In the experiment, the accuracy of ITM will be verified.
A livedoor corpus was used for the data set. http://bookmarks2022.blogspot.jp/2015/06/livedoor.html
ITM code here https://github.com/kenchin110100/machine_learning/blob/master/sampleITM.py
Fixed number of topics $ K = 10 $, $ \ alpha = 0.1 $, $ \ beta = 0.01 $, $ \ eta = 100 $
First, 50 iterations without restrictions (that is, the same as a normal LDA)
The table below shows the top words that appear in each topic.
Topic 1 | Topic 2 | Topic 3 | Topic 4 | Topic 5 |
---|---|---|---|---|
function | App | Female | the work | Japan |
Release | powered by | golf | movies | update |
update | screen | myself | 153 | Relation |
article | smartphone | male | 181 | world |
Use | Presentation | marriage | directed by | Popular |
Digi | Correspondence | Many | Release | movies |
Relation | Max Co., Ltd. | Opponent | 3 | http:// |
smartphone | Android | jobs | 96 | myself |
software | display | Christmas | 13 | topic |
user | year 2012 | Girls | Book | Wow |
You can see some topics with this alone.
Next, constrain the blue words in the table so that they are on the same topic.
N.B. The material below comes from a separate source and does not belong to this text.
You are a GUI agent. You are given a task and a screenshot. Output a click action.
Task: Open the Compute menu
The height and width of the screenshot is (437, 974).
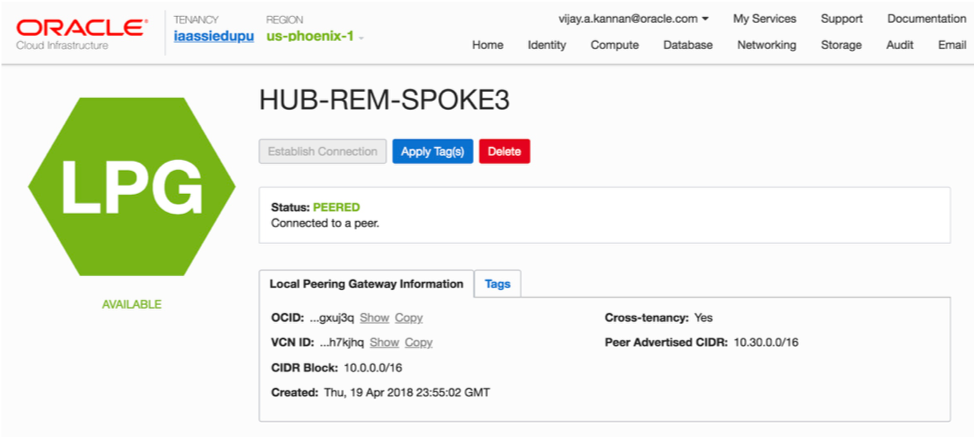coord(615,45)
Turn another 50 iterations.
Topic 1 | Topic 2 | Topic 3 | Topic 4 | Topic 5 |
---|---|---|---|---|
Release | App | Female | 153 | movies |
Use | powered by | myself | 181 | Japan |
function | smartphone | golf | 3 | the work |
update | Presentation | male | 96 | Release |
article | Correspondence | marriage | 13 | world |
service | Ma | Many | 552 | directed by |
Relation | Max Co., Ltd. | Opponent | 144 | Relation |
Digi | Android | jobs | 310 | Special feature |
software | display | Christmas | 98 | http:// |
information | year 2012 | Good | Hero | Wow |
Words in blue with restrictions appear in common in Topic 5.
The Interactive Topic Model (ITM) constrained words to estimate the topic distribution.
At first glance, the content I posted looks good, but in reality, it is the result of many trials and errors ...
ITM also has a journal, so if you implement that content, it may be more accurate.